Aynı program ve veritabanının avukatlara pazarlandığını ise Turkhukuksitesi.com adresindeki forumda yürütülen “Borçlu bulma programı” başlıklı tartışmadan öğreniyoruz. 20 Mart 2009 tarihinde konuyu açan avukat “Önceki gün büroma gelen iki şahıs tanıttıkları icra programını almam halinde yalnızca isim ve soyisim bilgileriyle bütün nüfus bilgilerine (T.C. kimlik numarası dahil) ulaşabileceğim bir program (biraz da el altından!!!) satmak istediler” diyor. Diğer avukatlar da programın pazarlandığını doğrulayıp, Mersin merkezli bir şirketten söz ediyor. İçlerinden biri ise bahsedilen yazılımı pazarlayan ve hazırlayanlar hakkında, Eylül ayında suç duyurusunda bulunduğunu, Mersin 1. Ağır Ceza Mahkemesinde, biri tutuklu olmak üzere, yedi sanığın yargılandığını bildiriyor.
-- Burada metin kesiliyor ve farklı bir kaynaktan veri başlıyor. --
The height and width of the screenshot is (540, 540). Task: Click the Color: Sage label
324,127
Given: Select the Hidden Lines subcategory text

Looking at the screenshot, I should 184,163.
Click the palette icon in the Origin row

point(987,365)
Zaten “Sorgu.exe” adlı programın kaynak kodu incelendiğinde programı yazan Yiğit D.’nin ve şirketin telefon numaralarına ulaşılabiliyor.
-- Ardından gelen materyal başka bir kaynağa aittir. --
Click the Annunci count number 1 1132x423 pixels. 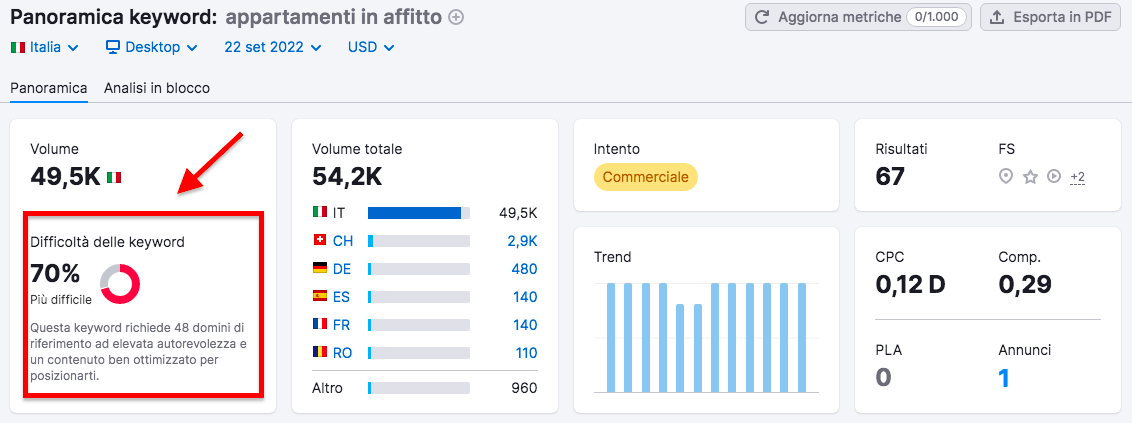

Hürriyet gazetesinin “Tüm bilgileriniz şu anda satılıyor olabilir” başlığıyla 28 Temmuz 2010 tarihinde verdiği haberden, sekiz ay süren ve yedi ilde yapılan operasyonla ilgili açıklama yapan İstanbul polisinin, vatandaşların kimlik bilgilerini ele geçirerek satan bir çeteyi çökerttiğini öğreniyoruz.
Fakat operasyondan birkaç ay sonra Haber7.com’un “Kimlik bilgileriniz internette satılıyor” başlığıyla verdiği haberden anladığımız kadarıyla, aynı bilgiler bu defa internet üzerinden, hem de taliplere on deneme sorgusu da yaptırılarak satılmaya başlanmış: “Adrese dayalı kayıt sistemiyle kayıt altına alınan ve Yüksek Seçim Kurulu tarafından askıya çıkartılan kişisel veriler internet üzerinden satışa çıkartıldı. Bir internet sitesinde bin 500 TL’ye satılan program vasıtasıyla 18 yaşından büyük tüm Türkiye Cumhuriyeti vatandaşlarının kimlik bilgilerine ve adreslerine ulaşılabiliniyor.”
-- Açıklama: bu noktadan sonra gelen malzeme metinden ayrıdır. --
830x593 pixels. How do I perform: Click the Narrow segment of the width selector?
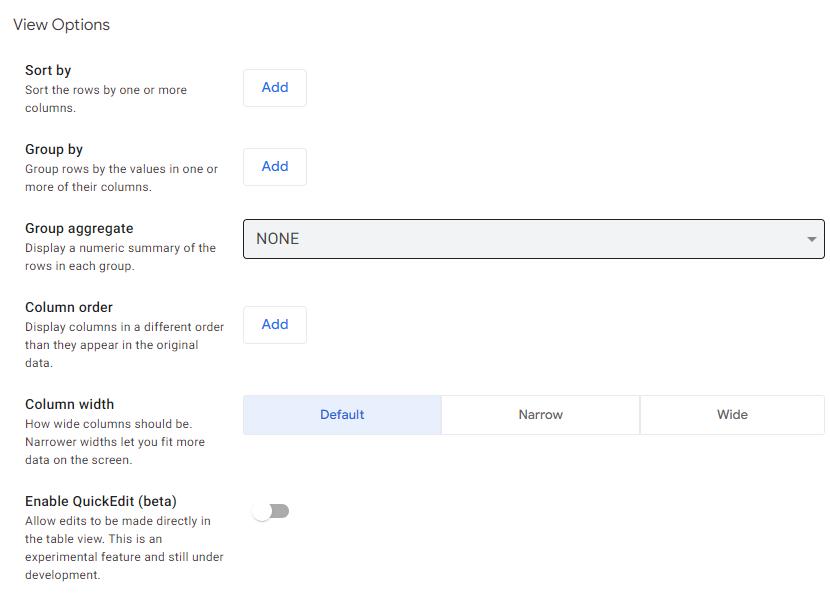[x=540, y=414]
2013 tarihine geldiğimizde ise Cumhuriyet gazetesinin aynı konuyu “54 milyon kişinin kimlik bilgileri hackerların elinde” başlığıyla haberleştirdiğini görüyoruz. Fakat bu haberle kaynağa yaklaşıyoruz: Yüksek Seçim Kurulu, elli iki milyon kişiden oluşan seçmen listelerini elektronik ortamda, seçime katılan siyasi partilere dağıtmış. 2011 yılında yasada yapılan düzeltmeyle bu uygulama terk edilmiş.
Meselenin tarihi seyri bu şekilde. Şimdi son durumu analiz etmeye çalışalım: Ananymous adlı grubun yayımladığı veritabanı 2009 yılında Yüksek Şeçim Kurulu tarafından seçime katılan partilere dağıtılan bilgilerden oluşuyor. Veritabanının orijinali şifreli değil, çalıp satanlar tarafından şifrelenmiş. Veritabanı Anonymous tarafından ele geçirilmemiş ve eğer kırmış iseler dahi, şifre resmi bir kuruma değil, hırsızlara ait. Verileri şifreleyen Yiğit D.'nin de bir Anonymous üyesi olduğu iddiasını da göz önünde tutarsak, Anonymous’a ait bir “hack” başarısından(!) söz edemeyiz. Hatta ilgili çevreler bu tarz işlerle iştigal edenlere “lamer” tabir ediyor.
Anonymous’un yayımladığı verilerde dikkat çeken bir diğer husus ise klasörlere “EGM” adının verilmiş olması. Anonymous bu bilgileri Emniyet Genel Müdürlüğü’nden çaldığını iddia ediyor. Muhtemelen bu iddiayı desteklemek üzere klasörlere bu isim verilmiş. Anlaşılan o ki Anonymous, Emniyet Genel Müdürlüğü’nü zafiyet içinde göstermek ve elli milyon insanın tepkisini müdürlük üstüne çekmek isteyen bir odak tarafından yönlendirilmiş.
Anonymous’un açıklamaları konvansiyonel medyada yer bulmayınca, hatta Sputnik ve OdaTV dışındaki haber sitelerinde dahi itibar görmeyince, veritabanı online olarak sorgulanabilir hale getirilip thanksgiving.epicm.org adresinden yayımlanıp herkesin sorgulamasına açılmış.
Sonuç olarak, fıkra “cast”ı gibi bir ekip (bir Amerikalı hacker grubu, Emniyet’ten tasfiye edilmiş bir iç odak ve bir Rus propaganda sitesi) tarafından organize edilmiş gibi görünse de, bu operasyona gülmek yerine, muhtemel sonuçları hakkında çokça düşünmek gerekiyor.